Rows of pointing data:
◇ ◇ ◇ ◇ ◇

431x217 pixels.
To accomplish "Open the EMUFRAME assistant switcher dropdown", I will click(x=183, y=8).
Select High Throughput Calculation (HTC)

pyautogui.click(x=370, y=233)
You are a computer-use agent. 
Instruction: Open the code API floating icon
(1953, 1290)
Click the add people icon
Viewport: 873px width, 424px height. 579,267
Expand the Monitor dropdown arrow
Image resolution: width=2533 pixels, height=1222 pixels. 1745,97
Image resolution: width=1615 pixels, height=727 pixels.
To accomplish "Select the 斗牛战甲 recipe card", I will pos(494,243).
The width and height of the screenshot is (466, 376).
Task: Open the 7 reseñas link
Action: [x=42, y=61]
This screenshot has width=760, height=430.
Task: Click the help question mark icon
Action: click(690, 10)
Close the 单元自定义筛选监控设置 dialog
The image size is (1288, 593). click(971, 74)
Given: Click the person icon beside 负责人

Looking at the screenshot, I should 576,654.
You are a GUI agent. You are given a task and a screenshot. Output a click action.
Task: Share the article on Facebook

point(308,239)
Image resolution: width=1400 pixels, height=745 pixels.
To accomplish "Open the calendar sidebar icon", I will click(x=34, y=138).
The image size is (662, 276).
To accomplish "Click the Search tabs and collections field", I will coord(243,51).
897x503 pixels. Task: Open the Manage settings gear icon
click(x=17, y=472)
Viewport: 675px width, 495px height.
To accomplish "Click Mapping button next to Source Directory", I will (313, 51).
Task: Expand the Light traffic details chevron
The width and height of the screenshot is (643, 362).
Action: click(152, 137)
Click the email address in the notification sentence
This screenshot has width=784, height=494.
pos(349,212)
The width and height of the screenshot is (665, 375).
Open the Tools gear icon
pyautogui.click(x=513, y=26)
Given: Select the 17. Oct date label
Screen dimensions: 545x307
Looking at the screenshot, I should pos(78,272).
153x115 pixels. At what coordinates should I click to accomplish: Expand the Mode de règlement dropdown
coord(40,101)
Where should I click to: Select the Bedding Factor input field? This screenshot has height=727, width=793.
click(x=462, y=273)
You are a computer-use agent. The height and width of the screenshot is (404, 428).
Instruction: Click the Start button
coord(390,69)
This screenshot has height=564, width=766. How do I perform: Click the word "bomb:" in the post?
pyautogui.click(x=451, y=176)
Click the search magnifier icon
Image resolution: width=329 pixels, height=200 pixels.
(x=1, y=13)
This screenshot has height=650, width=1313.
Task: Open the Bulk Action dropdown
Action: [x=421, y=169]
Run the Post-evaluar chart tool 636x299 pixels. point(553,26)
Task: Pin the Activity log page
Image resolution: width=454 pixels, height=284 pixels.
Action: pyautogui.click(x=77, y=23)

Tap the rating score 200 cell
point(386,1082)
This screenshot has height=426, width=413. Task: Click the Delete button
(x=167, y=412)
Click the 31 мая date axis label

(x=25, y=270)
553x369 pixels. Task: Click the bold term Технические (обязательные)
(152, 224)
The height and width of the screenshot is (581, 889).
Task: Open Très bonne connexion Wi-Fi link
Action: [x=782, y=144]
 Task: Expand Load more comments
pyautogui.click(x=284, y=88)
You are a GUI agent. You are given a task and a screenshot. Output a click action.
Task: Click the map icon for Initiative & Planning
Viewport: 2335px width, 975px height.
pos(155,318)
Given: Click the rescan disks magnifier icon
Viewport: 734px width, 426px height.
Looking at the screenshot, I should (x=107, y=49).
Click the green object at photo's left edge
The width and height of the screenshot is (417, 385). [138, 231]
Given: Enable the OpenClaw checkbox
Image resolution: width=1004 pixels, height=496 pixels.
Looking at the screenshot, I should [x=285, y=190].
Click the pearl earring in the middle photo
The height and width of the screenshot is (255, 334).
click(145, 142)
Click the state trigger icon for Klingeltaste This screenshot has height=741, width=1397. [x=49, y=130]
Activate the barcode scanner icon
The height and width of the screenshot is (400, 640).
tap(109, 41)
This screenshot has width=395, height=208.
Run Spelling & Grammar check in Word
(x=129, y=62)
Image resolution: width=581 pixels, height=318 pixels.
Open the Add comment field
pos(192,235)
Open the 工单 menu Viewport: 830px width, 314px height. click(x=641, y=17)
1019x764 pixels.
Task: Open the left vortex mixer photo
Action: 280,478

◇ ◇ ◇ ◇ ◇

Given exercise: Could you update the records from the start through the line containing "pos(349,212)", replacing "dropdown" with "menu" and leaving everything else the same?

Complete response:
431x217 pixels.
To accomplish "Open the EMUFRAME assistant switcher menu", I will click(x=183, y=8).
Select High Throughput Calculation (HTC)

pyautogui.click(x=370, y=233)
You are a computer-use agent. 
Instruction: Open the code API floating icon
(1953, 1290)
Click the add people icon
Viewport: 873px width, 424px height. 579,267
Expand the Monitor menu arrow
Image resolution: width=2533 pixels, height=1222 pixels. 1745,97
Image resolution: width=1615 pixels, height=727 pixels.
To accomplish "Select the 斗牛战甲 recipe card", I will pos(494,243).
The width and height of the screenshot is (466, 376).
Task: Open the 7 reseñas link
Action: [x=42, y=61]
This screenshot has width=760, height=430.
Task: Click the help question mark icon
Action: click(690, 10)
Close the 单元自定义筛选监控设置 dialog
The image size is (1288, 593). click(971, 74)
Given: Click the person icon beside 负责人

Looking at the screenshot, I should 576,654.
You are a GUI agent. You are given a task and a screenshot. Output a click action.
Task: Share the article on Facebook

point(308,239)
Image resolution: width=1400 pixels, height=745 pixels.
To accomplish "Open the calendar sidebar icon", I will click(x=34, y=138).
The image size is (662, 276).
To accomplish "Click the Search tabs and collections field", I will coord(243,51).
897x503 pixels. Task: Open the Manage settings gear icon
click(x=17, y=472)
Viewport: 675px width, 495px height.
To accomplish "Click Mapping button next to Source Directory", I will (313, 51).
Task: Expand the Light traffic details chevron
The width and height of the screenshot is (643, 362).
Action: click(152, 137)
Click the email address in the notification sentence
This screenshot has width=784, height=494.
pos(349,212)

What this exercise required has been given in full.